Quoted passage.
There isn’t one reason for the gender divide. Development firms and commercial brokerages — like many industries — have a long history of being controlled by men, and while women have certainly reached high-powered positions, they remain the exceptions. TRD spoke to a cross section of women in the industry about why the disparity persists: Some believe the glass ceiling is only there if you see it, while others contend that companies aren’t doing enough to seek out qualified women. What everyone seems to agree on, however, is that commercial brokerage and development is a high-stakes, cutthroat business that requires breaking into a tight-knit network that is largely unavailable to many women.
“People hire people that they know and people who look like them,” said developer Toby Moskovits. “[Commercial real estate] is a testosterone-laden environment. It’s hard as a woman in that world to find your place.”
Wanted: Estrogen injection
Real estate is, of course, not alone in its maleness.
Hollywood, for one, has produced a minuscule number of female directors. Kathryn Bigelow, who directed “Zero Dark Thirty” and “Hurt Locker,” and Patty Jenkins, who made headlines for directing “Wonder Woman” last year, are the two poster cases. In 2017, only 21 out of 100 U.S. senators were women.
And that might be a better showing than New York’s commercial real estate industry.
The C-suites and top decision-makers are testosterone-filled. Of the 15 developers and owners with the largest NYC holdings based on square footage and dollar value, eight had one woman or none at all on their leadership teams.
Vornado Realty Trust, for instance, does not have a single woman among its top 16 executives — though Wendy Silverstein, now the CEO of New York REIT, was third in command there for years before departing in 2015. Meanwhile, SL Green Realty, another of NYC’s largest office landlords, has just one woman on its 11-person executive team. Both companies declined to comment for this story.
The situation is not much better for developers, which Moskovits perhaps knows better than anyone.
As construction lending slowed to a trickle and projects across the city came to a halt in the wake of the 2008 financial crisis, the then-31-year-old mother of three launched her own development firm.
“People were in suspended disbelief that this woman with no real estate experience had the wherewithal to close any deal,” Moskovits said.
But a decade later, Moskovits remains one of the few female developers in the city. And, she said, it took a time when many real estate firms were backing away from deals to level the playing field.
With a few exceptions, such as MaryAnne Gilmartin, the CEO of Forest City New York, the daughters of some New York real estate moguls are among the only women in leadership positions at development firms in the city. They include Laurie Zucker, Amy Rose, Andrea Olshan, Lisa Silverstein and Helena Durst.
A prominent family name can be a significant leg up for those on the commercial side, sources said.
CBRE’s investment sales powerhouse Darcy Stacom, a chair at the firm, said she kept her maiden name because it had more industry recognition (both her father and mother were brokers).

Goal of the exercise.
Carry on the article about women in New York's commercial real estate industry, starting after its last sentence.

Provided material.
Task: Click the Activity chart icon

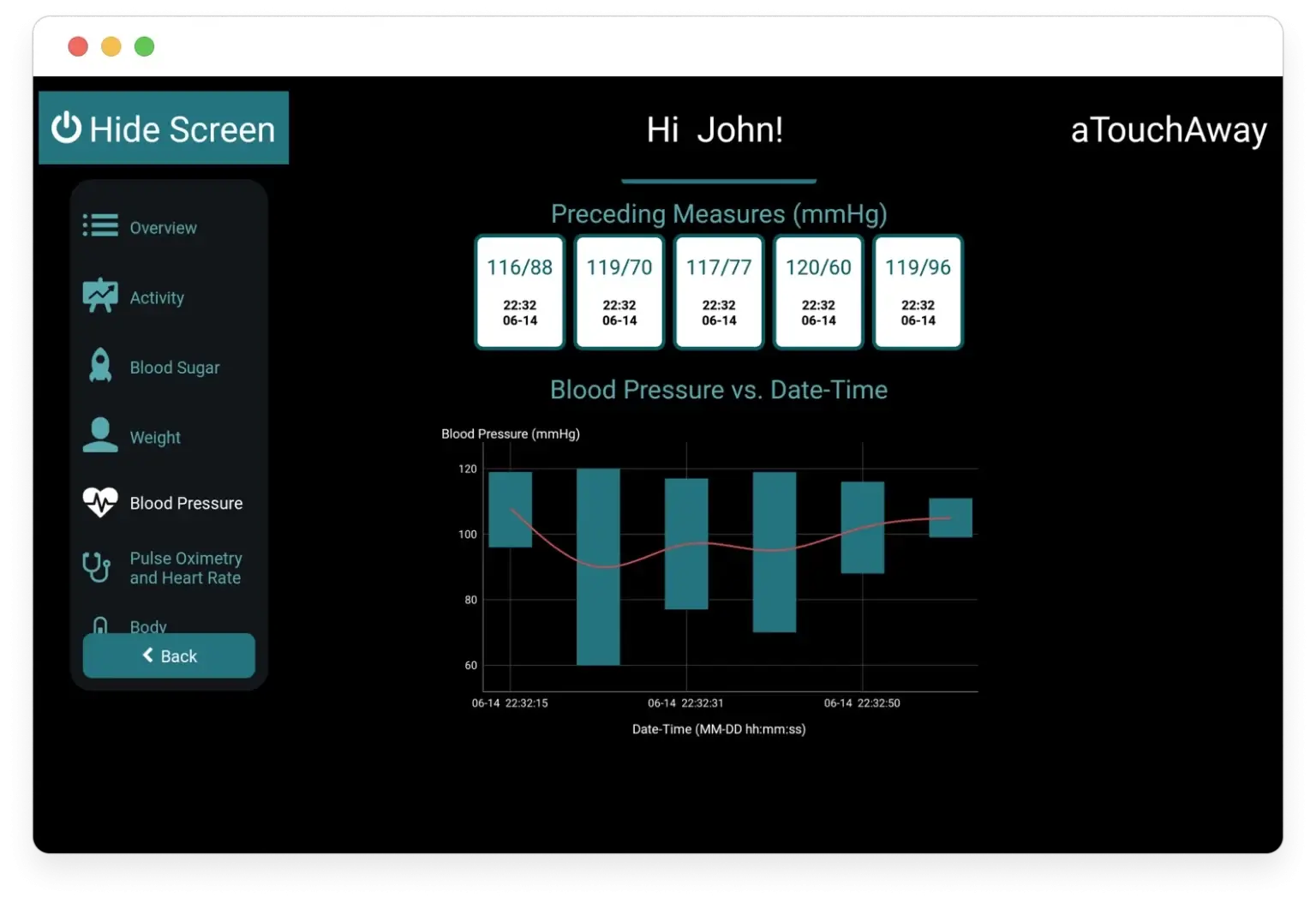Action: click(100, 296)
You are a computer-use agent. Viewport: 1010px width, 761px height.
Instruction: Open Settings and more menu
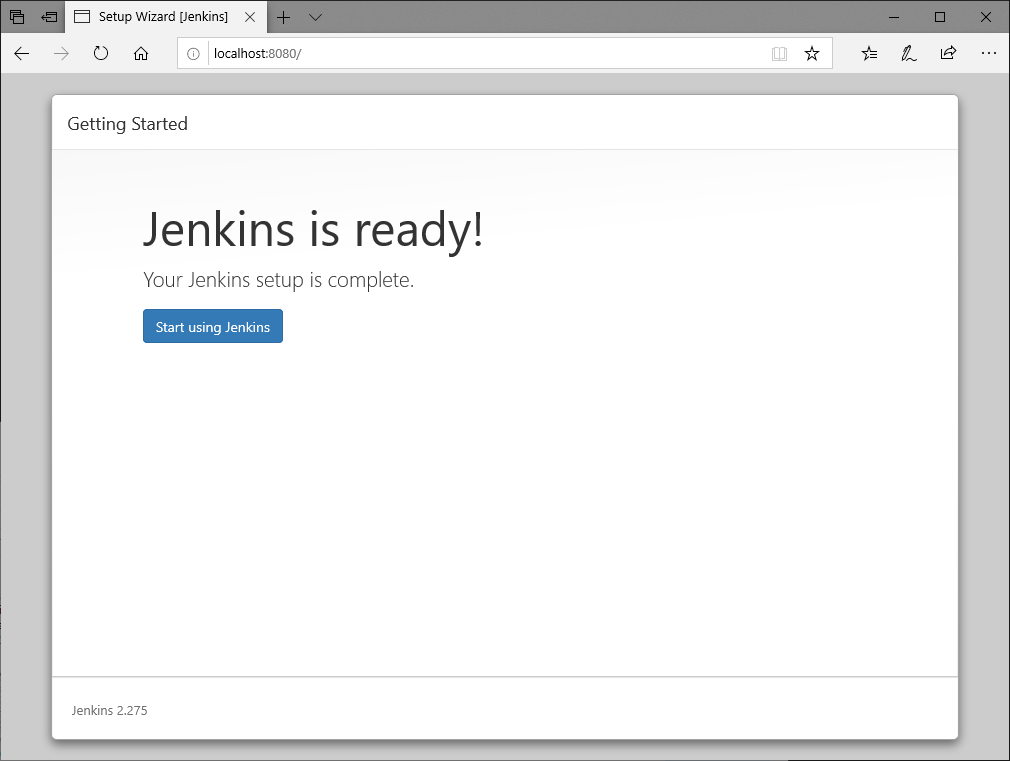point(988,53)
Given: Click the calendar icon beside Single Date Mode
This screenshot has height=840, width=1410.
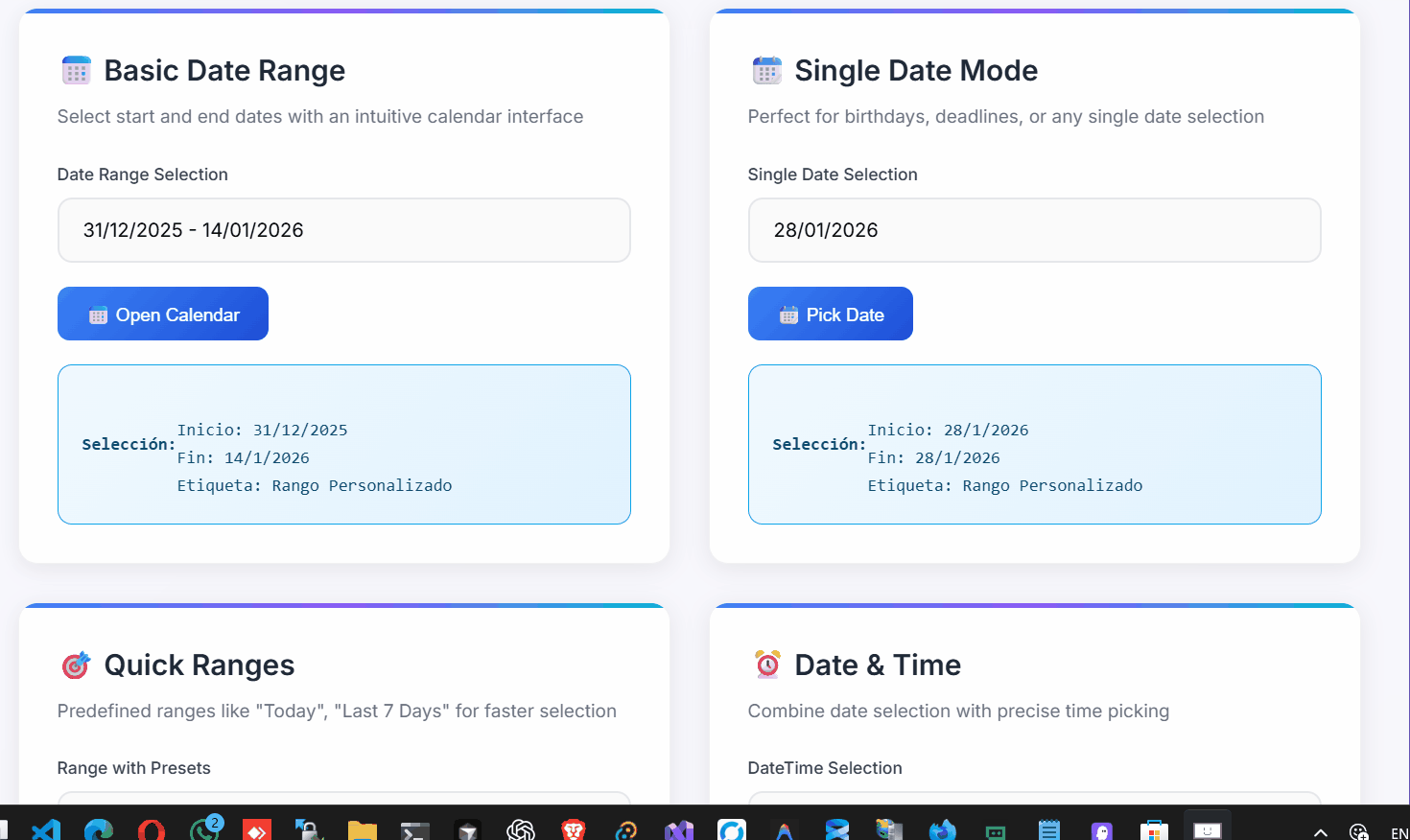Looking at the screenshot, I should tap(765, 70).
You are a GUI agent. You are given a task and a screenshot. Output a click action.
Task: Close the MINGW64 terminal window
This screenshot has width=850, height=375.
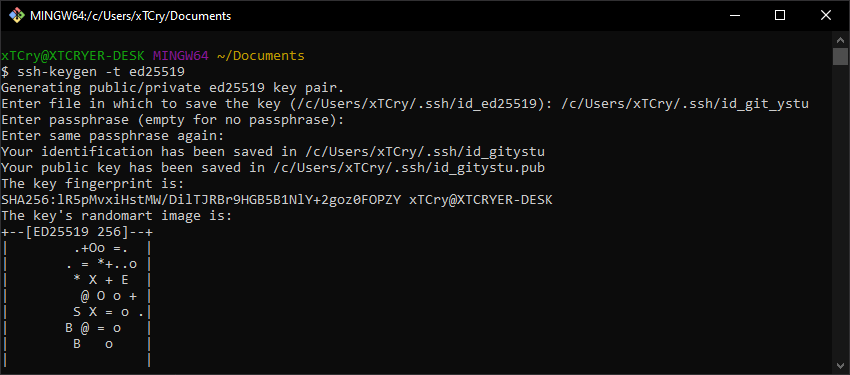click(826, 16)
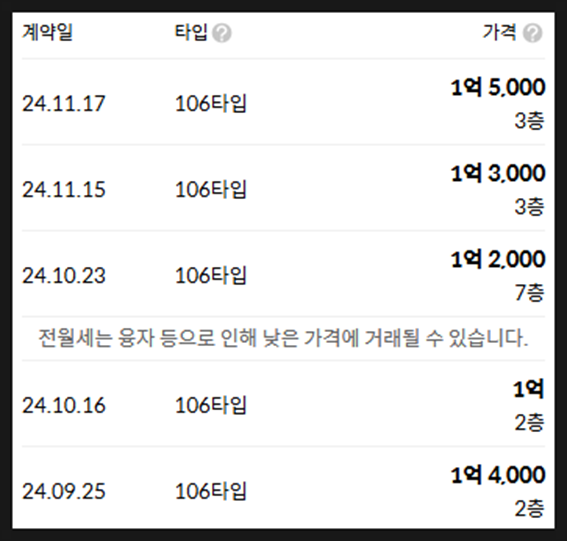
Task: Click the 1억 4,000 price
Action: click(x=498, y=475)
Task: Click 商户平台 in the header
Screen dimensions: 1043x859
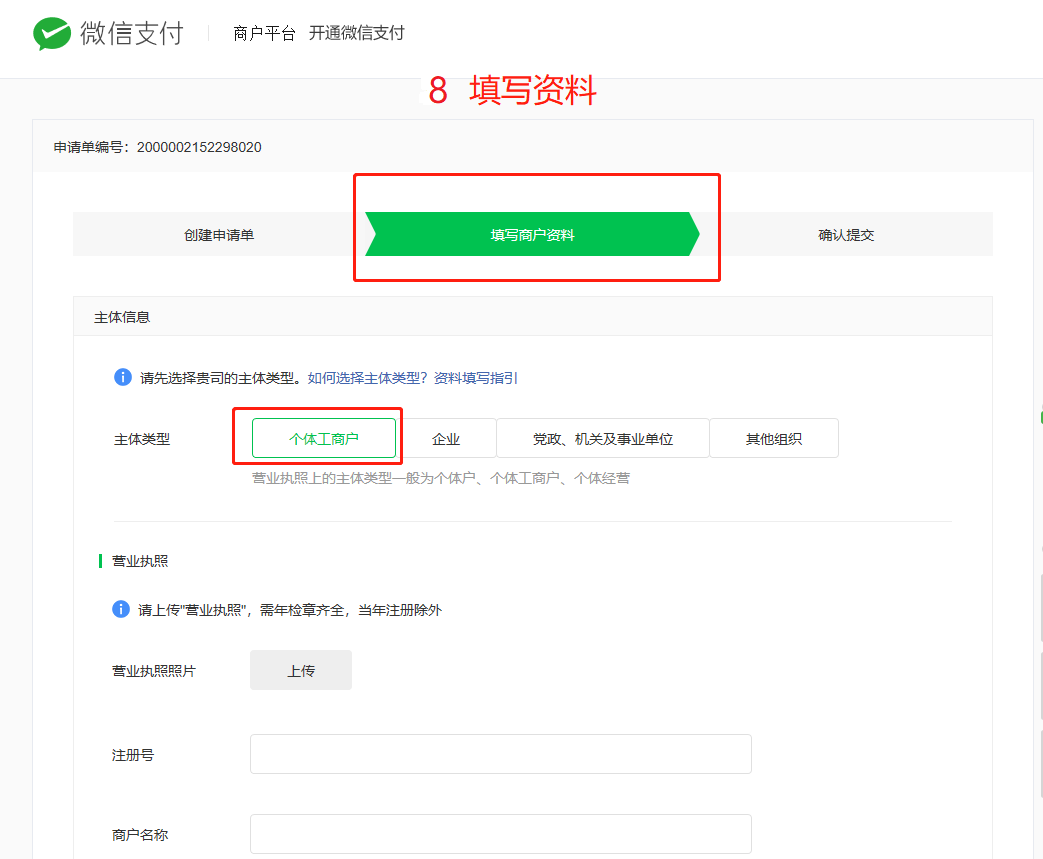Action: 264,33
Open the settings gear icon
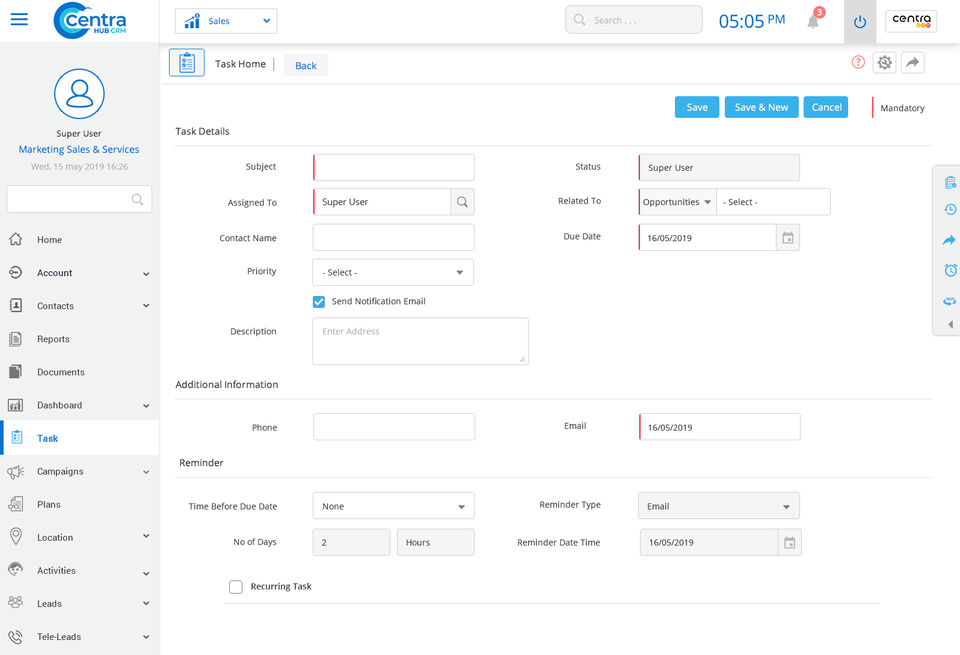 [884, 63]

Answer below.
Olshan, who took over her eponymous development firm from her father, said she needs to work harder to prove that she deserves to be CEO — and that she’s not just there because her dad founded the company.
“Listen, I’m a 6-foot tall female CEO who is a second-generation,” she said. “There are 8 million reasons to hate me.”
Officials at one major development firm, RXR Realty, said its percentage of female senior executives has increased to “nearly 17 percent” from roughly 5 percent in a little over a year. The company also said 50 percent of its commercial leasing senior personnel are female, as are 20 percent of its construction division managers and 30 percent of its development division managers. And its COO of construction and development is a woman, Joanne Minieri.
Minieri acknowledged that the business has been “dominated by men” but said RXR has made a concerted effort to hire more diverse employees.
“Not only have the ranks of women among RXR’s senior-most executives increased several times over in the last two years, but the company now has a substantial and growing cohort of women in senior positions in functions in which women have historically not been well-represented in our industry,” she said.
In the commercial brokerage world — which some tout as more of a meritocracy than development, due to its commission-based structure — firms that focus on investment sales and debt have yet to make similar progress, while those that focus on retail leasing tend to be far more mixed.
At investment sales firm Ariel Property Advisors, for example, all 25 brokers are men, according to TRD’s analysis of state licensing numbers. Officials at the firm said their top priority is to hire the best candidate for the job.
“We did just hire [a woman], and we are actively looking to hire top talent regardless of gender and race,” said Paul McCormick, senior vice president, investment sales and capital services, who manages the sales team. “If it happened to be a woman, we are more than excited about that.”
Additionally, for the last four years, the firm has been offering internships to high-schoolers, including students at the private all-girls Chapin School.
Meanwhile, at the debt and investment sales brokerage Meridian Capital Group, 120 of the 132 brokers are men.
And of Marcus & Millichap’s 170 brokers, 153 are men.
Susan Bands — a 13-year firm veteran who was recently promoted to sales manager in the investment sales division — could not pinpoint why investment sales attracts fewer women than leasing. But she said she generally receives few résumés from women, and those who do apply often have little sales experience.
And while there are a handful of star female commercial brokers — Stacom on the investment sales side, along with Mary Ann Tighe and Tara Stacom (Darcy’s sister) on the leasing side — the big brokerages are far from leading the charge on this issue.
At Cushman & Wakefield’s New York City office, the largest commercial brokerage in the city, 421 of the 530 brokers, or about 79 percent, are men, according to TRD’s analysis. At CBRE, 374 of the firm’s 497 brokers, or about 75 percent, are men.
James Wacht, president of commercial service firm Lee & Associates, readily acknowledged that his company doesn’t have many women. (The 57-person brokerage has two.) He said the decision-makers at the corporations his company deals with are invariably men — who are more likely to call up a buddy from college to find office space for their business than a woman they’ve never met.
“We’re really just a reflection of who we do business with,” he said. “You can be the smartest woman in the room, but if you don’t have the network you’re not going to succeed.”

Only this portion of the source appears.